> **Given passage**
- Theatrical release poster
- Directed by: Kelly O'Sullivan; Alex Thompson;
- Written by: Kelly O'Sullivan
- Produced by: Ian Keiser; Alex Wilson; Pierce Cravens; Edwin Linker; Chelsea Krant; Alex Thompson;
- Starring: Keith Kupferer; Dolly de Leon; Katherine Mallen Kupferer; Tara Mallen; Hanna Dworkin; Tommy Rivera-Vega; Alma Washington; H.B. Ward; Dexter Zollicoffer; Deanna Dunagan; Francis Guinan;
- Cinematography: Luke Dyra
- Edited by: Mike S. Smith
- Music by: Quinn Tsan
- Production companies: Little Engine; Runaway Train;
- Distributed by: IFC Films; Sapan Studio;
- Release dates: January 18, 2024 (Sundance); June 14, 2024 (United States);
- Running time: 115 minutes
- Country: United States
- Language: English
- Box office: $767,934

= Ghostlight (2024 film) =

2024 film by Kelly O'Sullivan and Alex Thompson

Ghostlight is a 2024 American drama film directed by Kelly O'Sullivan and Alex Thompson from a screenplay by O'Sullivan. It stars Keith Kupferer as a middle-aged construction worker who unexpectedly joins a local theater's production of Romeo and Juliet. It also stars Dolly de Leon, Katherine Mallen Kupferer, Tara Mallen, Hanna Dworkin, Tommy Rivera-Vega, Alma Washington, H.B. Ward, Dexter Zollicoffer, Deanna Dunagan, and Francis Guinan.

> **Information supplied**
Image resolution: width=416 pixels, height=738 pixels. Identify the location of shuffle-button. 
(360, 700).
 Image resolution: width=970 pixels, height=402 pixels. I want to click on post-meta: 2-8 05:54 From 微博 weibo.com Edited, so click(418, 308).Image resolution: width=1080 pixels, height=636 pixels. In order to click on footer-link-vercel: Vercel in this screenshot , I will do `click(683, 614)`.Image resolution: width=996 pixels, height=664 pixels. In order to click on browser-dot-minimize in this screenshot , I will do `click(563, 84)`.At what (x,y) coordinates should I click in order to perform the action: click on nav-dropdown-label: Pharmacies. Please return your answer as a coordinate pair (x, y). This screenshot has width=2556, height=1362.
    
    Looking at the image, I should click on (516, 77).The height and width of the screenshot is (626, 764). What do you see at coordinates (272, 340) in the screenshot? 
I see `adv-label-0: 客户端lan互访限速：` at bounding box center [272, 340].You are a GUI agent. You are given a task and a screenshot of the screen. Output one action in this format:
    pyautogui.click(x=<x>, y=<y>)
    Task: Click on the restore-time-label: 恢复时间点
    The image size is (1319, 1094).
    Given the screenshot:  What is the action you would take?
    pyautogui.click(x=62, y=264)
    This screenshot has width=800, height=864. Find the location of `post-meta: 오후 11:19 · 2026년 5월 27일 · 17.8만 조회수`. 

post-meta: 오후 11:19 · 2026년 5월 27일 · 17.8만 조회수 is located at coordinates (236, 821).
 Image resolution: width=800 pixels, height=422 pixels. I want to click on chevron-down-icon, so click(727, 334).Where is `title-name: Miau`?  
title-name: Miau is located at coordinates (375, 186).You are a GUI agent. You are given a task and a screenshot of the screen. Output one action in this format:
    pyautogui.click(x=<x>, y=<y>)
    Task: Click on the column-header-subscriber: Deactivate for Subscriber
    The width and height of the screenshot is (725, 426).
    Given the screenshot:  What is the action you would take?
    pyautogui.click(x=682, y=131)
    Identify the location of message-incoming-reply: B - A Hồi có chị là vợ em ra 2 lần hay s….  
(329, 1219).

> **Assigned task**
Answer these questions using the Ghostlight film text:
1. Who is credited with the film's music?
2. What is the film's running time?
3. What character does Keith Kupferer play?

> **Answer box**
1. Quinn Tsan
2. 115 minutes
3. A middle-aged construction worker who unexpectedly joins a local theater's production of Romeo and Juliet